╭─ DATASET EXTRACT

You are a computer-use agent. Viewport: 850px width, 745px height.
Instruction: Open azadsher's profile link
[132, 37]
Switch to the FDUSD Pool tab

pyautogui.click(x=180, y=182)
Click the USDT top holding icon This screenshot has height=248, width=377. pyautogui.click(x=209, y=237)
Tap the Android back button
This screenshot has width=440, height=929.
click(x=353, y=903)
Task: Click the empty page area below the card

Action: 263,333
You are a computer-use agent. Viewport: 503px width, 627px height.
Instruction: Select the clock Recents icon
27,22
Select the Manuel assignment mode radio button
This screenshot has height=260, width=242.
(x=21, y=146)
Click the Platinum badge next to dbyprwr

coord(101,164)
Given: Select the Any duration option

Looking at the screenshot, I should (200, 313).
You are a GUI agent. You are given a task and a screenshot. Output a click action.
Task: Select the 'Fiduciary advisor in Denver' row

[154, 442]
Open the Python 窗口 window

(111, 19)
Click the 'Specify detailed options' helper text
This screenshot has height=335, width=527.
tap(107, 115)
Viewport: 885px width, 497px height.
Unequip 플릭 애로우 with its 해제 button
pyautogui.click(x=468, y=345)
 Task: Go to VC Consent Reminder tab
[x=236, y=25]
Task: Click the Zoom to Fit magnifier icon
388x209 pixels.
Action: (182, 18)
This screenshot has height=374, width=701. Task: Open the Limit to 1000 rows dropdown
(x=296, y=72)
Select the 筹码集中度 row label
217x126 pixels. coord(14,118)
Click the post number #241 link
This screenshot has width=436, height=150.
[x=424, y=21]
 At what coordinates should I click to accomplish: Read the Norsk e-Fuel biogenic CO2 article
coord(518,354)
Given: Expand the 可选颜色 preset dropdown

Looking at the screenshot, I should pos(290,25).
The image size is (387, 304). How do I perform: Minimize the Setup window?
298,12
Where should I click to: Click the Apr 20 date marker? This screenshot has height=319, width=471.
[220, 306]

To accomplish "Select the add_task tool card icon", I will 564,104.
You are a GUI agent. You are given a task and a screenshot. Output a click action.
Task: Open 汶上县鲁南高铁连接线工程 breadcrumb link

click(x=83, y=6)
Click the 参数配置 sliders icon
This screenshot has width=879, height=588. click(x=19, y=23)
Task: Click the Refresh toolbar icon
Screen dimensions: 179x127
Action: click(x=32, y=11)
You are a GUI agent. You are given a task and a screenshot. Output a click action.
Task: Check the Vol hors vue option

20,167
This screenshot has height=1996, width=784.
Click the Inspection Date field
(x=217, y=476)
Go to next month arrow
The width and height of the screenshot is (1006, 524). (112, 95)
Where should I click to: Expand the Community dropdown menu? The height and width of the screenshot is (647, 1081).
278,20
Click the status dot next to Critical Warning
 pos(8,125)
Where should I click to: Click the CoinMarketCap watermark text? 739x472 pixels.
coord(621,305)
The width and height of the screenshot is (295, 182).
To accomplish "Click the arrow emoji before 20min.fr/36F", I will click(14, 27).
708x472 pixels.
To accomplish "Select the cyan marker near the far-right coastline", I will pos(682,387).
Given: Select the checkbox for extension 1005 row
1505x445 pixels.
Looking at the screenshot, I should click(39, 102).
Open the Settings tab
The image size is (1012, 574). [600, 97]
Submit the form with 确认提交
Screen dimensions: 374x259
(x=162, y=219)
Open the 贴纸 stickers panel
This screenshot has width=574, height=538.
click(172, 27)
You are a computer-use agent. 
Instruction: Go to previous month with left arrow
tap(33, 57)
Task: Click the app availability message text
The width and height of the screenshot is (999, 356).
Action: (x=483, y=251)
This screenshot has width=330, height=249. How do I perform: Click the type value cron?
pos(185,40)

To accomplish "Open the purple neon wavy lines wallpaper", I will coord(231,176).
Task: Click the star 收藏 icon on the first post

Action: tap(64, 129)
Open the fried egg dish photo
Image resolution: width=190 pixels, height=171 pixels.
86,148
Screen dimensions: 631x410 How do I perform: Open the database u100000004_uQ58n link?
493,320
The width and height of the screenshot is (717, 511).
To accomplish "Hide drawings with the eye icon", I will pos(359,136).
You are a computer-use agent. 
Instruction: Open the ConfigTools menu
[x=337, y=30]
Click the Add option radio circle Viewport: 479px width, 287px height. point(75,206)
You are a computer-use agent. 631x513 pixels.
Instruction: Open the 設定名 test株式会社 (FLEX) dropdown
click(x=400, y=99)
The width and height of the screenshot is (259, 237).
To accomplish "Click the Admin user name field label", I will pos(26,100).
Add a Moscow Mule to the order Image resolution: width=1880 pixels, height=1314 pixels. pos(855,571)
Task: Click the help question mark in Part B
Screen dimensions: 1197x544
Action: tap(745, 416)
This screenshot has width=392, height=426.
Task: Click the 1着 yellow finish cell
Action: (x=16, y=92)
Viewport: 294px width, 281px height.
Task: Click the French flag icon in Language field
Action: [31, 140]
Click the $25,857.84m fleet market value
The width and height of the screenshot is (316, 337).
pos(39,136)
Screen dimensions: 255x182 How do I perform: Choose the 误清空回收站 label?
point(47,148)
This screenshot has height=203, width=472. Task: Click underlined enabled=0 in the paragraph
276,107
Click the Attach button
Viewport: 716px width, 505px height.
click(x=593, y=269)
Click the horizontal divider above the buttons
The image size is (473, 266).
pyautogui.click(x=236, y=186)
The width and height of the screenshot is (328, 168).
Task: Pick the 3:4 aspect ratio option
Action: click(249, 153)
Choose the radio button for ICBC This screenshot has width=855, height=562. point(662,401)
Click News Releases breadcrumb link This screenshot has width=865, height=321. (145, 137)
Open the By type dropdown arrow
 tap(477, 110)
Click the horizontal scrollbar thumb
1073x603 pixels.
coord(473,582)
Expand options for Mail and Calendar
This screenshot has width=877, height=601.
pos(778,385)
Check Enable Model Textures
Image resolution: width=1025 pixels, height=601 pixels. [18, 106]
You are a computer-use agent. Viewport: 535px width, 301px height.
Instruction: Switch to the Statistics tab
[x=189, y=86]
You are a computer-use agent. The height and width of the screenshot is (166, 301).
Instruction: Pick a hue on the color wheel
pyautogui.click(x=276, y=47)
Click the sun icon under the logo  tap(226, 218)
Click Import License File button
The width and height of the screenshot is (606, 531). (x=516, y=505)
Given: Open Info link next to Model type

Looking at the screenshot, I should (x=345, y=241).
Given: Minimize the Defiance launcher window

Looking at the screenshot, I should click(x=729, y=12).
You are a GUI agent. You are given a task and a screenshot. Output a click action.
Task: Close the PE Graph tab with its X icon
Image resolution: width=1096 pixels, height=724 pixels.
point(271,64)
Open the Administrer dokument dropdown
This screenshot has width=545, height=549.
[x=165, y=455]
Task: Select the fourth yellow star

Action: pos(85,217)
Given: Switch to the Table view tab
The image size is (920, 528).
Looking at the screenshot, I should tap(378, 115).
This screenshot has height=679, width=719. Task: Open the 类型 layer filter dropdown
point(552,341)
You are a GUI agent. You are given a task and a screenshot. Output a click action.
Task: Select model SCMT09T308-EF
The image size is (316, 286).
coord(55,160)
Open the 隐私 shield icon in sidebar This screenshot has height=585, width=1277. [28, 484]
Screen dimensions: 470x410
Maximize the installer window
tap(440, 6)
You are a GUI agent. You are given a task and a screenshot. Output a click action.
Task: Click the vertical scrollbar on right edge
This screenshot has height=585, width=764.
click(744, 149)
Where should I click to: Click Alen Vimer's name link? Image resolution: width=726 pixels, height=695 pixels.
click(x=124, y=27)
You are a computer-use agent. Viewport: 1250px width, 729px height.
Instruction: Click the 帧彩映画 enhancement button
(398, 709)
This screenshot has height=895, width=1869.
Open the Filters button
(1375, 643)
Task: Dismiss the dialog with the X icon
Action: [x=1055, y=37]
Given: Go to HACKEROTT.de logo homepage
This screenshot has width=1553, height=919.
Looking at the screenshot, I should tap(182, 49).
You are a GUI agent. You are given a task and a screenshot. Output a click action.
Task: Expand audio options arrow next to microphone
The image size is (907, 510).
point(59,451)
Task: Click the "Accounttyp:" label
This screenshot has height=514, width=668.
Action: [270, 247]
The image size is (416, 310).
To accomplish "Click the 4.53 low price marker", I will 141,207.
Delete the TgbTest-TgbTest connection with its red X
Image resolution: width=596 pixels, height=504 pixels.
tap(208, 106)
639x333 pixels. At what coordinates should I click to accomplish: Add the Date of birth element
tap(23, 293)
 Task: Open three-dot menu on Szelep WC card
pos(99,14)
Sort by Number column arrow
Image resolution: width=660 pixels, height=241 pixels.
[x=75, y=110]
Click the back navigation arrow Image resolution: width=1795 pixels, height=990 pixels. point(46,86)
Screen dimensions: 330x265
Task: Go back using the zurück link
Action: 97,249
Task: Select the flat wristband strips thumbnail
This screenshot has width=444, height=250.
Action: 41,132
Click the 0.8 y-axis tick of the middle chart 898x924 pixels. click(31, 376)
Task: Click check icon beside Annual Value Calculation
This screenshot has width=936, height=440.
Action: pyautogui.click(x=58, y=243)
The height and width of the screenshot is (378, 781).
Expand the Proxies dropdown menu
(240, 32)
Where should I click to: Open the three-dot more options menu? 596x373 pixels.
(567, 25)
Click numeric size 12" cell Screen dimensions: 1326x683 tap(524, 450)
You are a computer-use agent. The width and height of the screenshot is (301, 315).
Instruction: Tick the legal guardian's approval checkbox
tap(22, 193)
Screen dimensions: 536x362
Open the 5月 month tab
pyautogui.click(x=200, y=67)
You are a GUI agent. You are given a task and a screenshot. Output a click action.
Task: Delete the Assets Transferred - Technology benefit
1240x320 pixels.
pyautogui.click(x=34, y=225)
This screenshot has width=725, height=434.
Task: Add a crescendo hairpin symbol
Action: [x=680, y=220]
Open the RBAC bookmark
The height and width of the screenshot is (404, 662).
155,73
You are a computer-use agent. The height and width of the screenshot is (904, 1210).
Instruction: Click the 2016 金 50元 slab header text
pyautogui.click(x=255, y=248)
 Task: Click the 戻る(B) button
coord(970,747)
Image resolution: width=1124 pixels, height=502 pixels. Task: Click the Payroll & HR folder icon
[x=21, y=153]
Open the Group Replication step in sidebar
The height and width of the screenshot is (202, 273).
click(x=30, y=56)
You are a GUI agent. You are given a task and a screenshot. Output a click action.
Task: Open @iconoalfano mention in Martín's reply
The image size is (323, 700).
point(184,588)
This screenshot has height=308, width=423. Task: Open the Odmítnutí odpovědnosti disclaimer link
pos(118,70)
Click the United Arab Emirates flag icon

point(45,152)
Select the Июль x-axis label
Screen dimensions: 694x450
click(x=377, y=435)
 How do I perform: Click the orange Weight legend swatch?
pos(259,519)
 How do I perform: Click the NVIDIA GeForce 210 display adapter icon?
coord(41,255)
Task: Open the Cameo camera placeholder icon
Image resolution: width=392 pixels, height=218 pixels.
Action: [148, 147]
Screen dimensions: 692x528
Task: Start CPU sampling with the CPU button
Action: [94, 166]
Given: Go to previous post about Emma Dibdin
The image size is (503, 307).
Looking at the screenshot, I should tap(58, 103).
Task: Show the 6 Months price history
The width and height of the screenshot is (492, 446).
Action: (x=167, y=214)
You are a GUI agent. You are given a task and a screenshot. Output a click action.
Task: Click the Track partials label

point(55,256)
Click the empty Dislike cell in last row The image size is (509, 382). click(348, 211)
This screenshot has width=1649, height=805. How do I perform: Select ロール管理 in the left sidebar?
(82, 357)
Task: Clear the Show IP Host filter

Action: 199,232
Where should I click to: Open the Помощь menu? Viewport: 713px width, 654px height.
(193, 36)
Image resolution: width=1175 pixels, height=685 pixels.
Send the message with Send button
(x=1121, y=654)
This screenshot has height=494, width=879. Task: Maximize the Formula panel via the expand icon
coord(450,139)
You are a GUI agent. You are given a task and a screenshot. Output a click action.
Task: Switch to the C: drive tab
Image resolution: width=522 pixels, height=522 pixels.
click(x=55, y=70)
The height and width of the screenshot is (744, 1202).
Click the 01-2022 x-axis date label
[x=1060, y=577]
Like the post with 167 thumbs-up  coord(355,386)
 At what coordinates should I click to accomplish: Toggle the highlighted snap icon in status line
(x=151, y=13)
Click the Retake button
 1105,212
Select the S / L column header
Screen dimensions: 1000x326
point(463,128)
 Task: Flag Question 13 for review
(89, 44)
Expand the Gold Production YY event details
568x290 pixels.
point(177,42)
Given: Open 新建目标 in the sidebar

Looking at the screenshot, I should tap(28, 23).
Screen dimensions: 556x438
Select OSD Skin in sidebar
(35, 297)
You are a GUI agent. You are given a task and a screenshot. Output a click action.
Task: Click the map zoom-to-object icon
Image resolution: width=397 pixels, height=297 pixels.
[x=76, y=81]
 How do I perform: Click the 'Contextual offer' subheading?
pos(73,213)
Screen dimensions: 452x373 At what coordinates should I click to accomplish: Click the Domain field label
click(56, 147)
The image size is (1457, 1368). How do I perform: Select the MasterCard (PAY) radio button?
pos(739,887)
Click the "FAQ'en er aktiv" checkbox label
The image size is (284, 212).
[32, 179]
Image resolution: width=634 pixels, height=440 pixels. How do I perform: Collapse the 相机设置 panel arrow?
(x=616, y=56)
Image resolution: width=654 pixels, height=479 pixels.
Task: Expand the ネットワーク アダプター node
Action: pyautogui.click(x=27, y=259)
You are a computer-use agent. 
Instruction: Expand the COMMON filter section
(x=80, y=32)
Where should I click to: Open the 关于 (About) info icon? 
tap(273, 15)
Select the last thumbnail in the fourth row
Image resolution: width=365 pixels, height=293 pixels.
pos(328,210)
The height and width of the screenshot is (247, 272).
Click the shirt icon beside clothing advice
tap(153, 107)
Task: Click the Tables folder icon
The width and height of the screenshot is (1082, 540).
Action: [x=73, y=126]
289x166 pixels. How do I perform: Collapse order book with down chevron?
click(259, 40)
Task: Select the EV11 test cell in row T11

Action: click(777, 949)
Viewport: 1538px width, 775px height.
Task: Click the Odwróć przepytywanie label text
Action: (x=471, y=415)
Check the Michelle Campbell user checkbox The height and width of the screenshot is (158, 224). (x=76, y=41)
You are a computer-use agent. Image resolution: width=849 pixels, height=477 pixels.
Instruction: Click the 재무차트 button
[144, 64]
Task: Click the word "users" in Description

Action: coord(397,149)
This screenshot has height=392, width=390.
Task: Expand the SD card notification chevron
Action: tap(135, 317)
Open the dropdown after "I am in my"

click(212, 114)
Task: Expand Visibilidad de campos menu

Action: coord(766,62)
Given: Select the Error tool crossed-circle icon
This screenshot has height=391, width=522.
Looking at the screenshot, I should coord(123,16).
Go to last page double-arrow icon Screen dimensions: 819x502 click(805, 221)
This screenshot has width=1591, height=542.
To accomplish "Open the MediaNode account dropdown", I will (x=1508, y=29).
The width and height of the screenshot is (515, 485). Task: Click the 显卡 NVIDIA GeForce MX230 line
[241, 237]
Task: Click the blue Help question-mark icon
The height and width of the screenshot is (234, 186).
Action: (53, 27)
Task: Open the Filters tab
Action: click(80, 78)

╰─

**PROBLEM DETAILS:** If a line in the listing contains the string "last", count it; then give only the number of such lines.

**ANSWER SECTION:** 3